25 janvier 2024 | Alexandra Madoyan

Mise à jour : 6 juin 2024

La professeure Maude Pugliese dévoile des données majeures lors du lancement de sa nouvelle chaire de recherche.

La professeure Maude Pugliese, de l’Institut national de la recherche scientifique (INRS), est la titulaire de la nouvelle Chaire de recherche du Canada en expériences financières des familles et inégalités de patrimoine.

À l’occasion du lancement officiel de sa chaire, la professeure Pugliese dévoile les résultats d’une étude inédite : les inégalités marquées entre hommes et femmes en matière de patrimoine, autrement dit, en matière d’actifs nets.

Si l’on connaît bien les inégalités de revenus et de salaire, on en sait beaucoup moins sur la distribution patrimoniale au Québec puisqu’il existe peu de données appropriées à ce sujet. « Pourtant, le patrimoine est une ressource encore plus importante pour le bien-être que le revenu, notamment car il peut agir à titre de coussin de sécurité en cas de difficultés et qu’il est crucial pour le bien-être à la retraite. », souligne la chercheuse au Centre Urbanisation Culture Société de l’INRS, spécialiste des dynamiques et des finances familiales.

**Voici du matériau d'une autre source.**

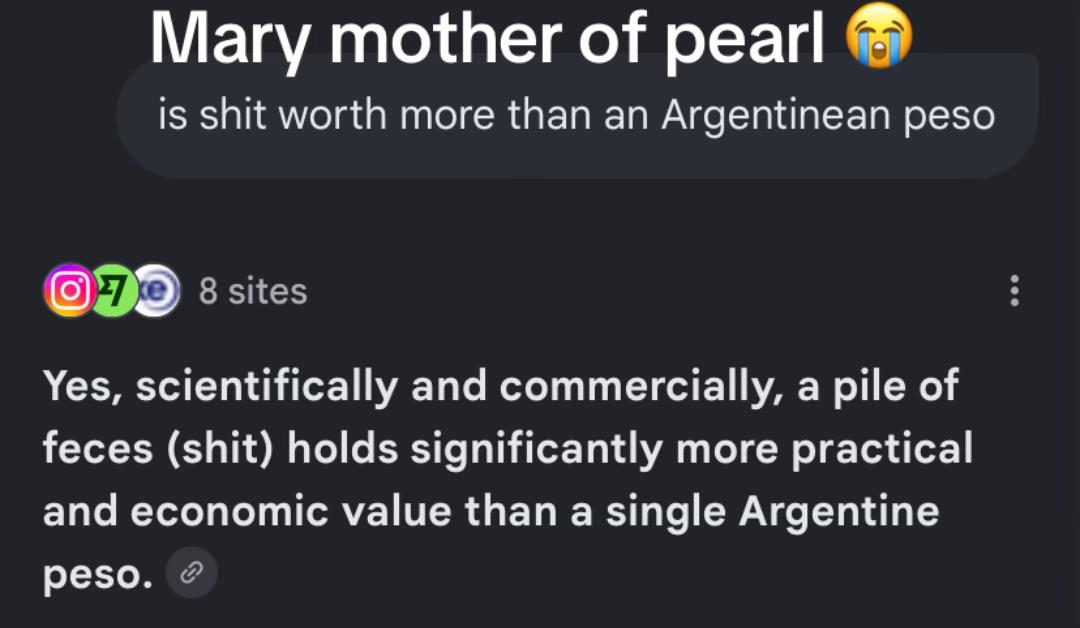Click the green Wise source icon
The width and height of the screenshot is (1080, 628).
click(x=115, y=291)
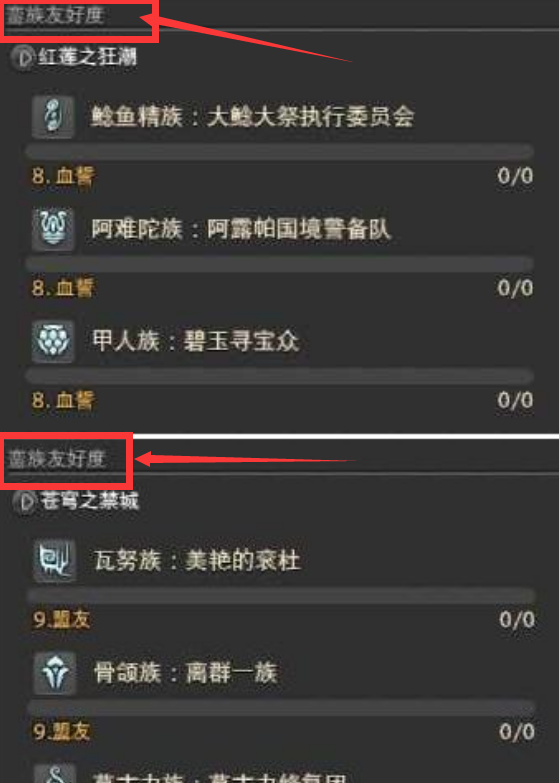559x783 pixels.
Task: Click the 骨颌族 tribe icon
Action: [x=54, y=673]
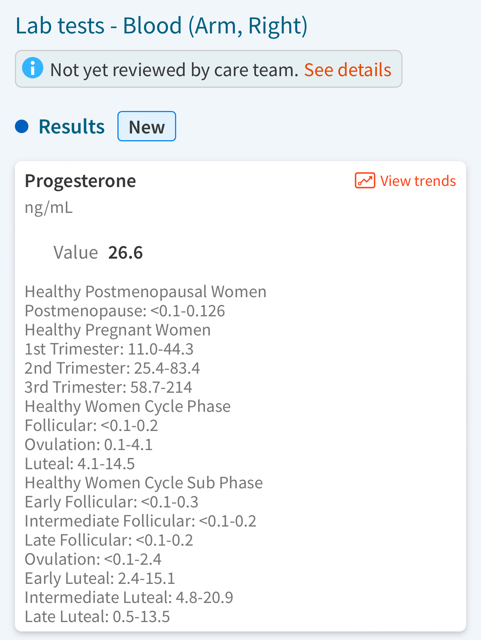Image resolution: width=481 pixels, height=640 pixels.
Task: Click Lab tests - Blood heading
Action: tap(161, 26)
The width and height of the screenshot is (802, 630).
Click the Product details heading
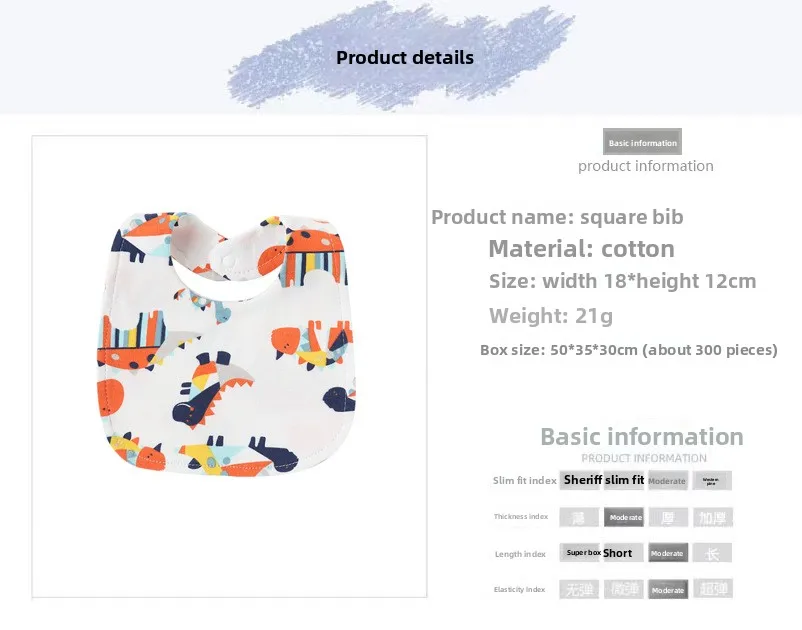[x=405, y=58]
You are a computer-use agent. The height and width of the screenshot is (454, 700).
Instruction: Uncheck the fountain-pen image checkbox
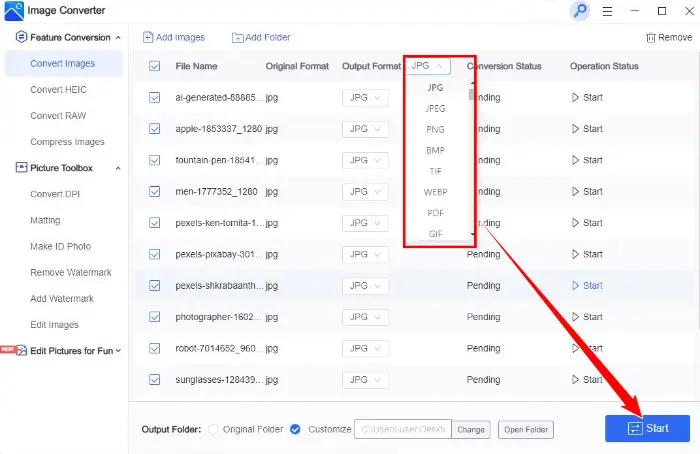point(154,160)
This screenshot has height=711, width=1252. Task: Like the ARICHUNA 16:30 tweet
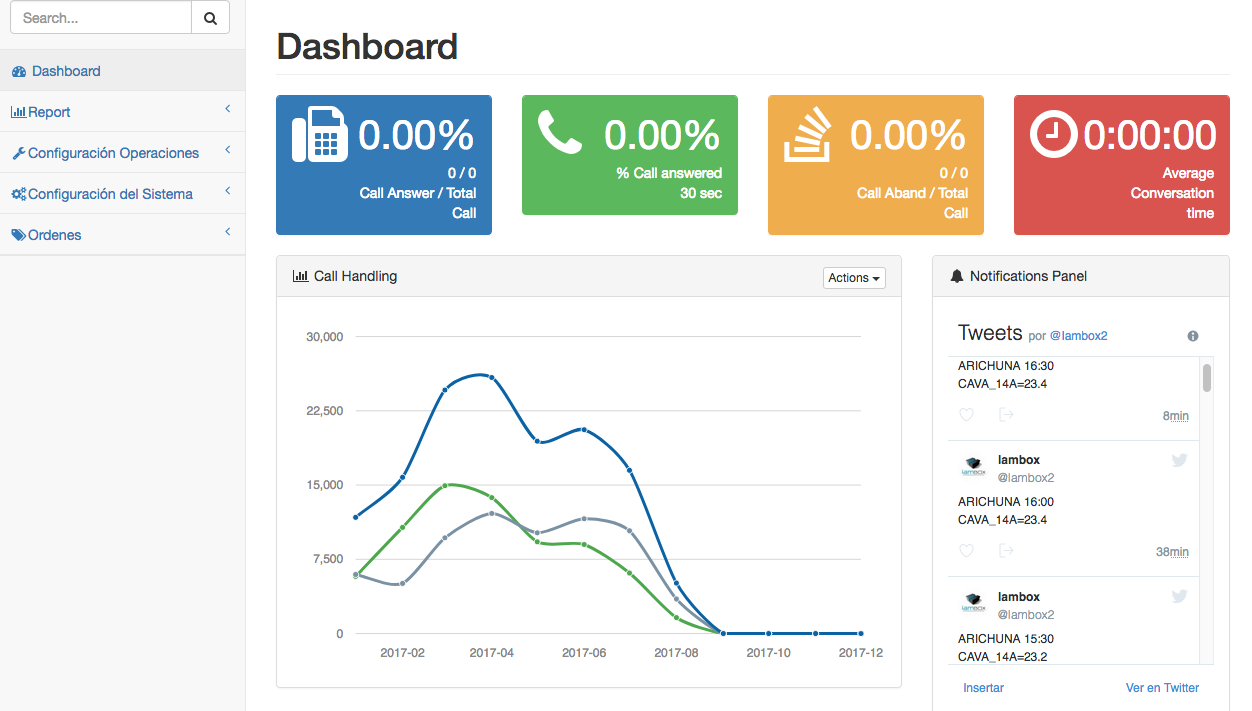point(966,415)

Au-delà du salaire : des inégalités significatives entre hommes et femmes

Jusqu’à maintenant, le patrimoine était mesuré au niveau du ménage plutôt qu’au niveau individuel au Canada. Cette catégorisation masquait complètement les inégalités entre les hommes et les femmes en couple, qui représentent actuellement 40 % de la population québécoise.

Pour pallier cette lacune, la professeure Pugliese a réalisé en 2022 une enquête sondant pour la première fois la valeur du patrimoine individuel auprès de 4 800 répondantes et répondants du Québec.

Les conclusions sont parlantes : le patrimoine net moyen des hommes est près de 30 % plus élevé que celui des femmes dans la population adulte générale de la province. L’écart s’approfondit encore davantage parmi les personnes en couple. Chez les personnes en union libre, par exemple, le patrimoine des hommes est 80 % plus élevé que celui des femmes, s’établissant à 271 955 $, comparativement à seulement 151 895 $ pour les femmes.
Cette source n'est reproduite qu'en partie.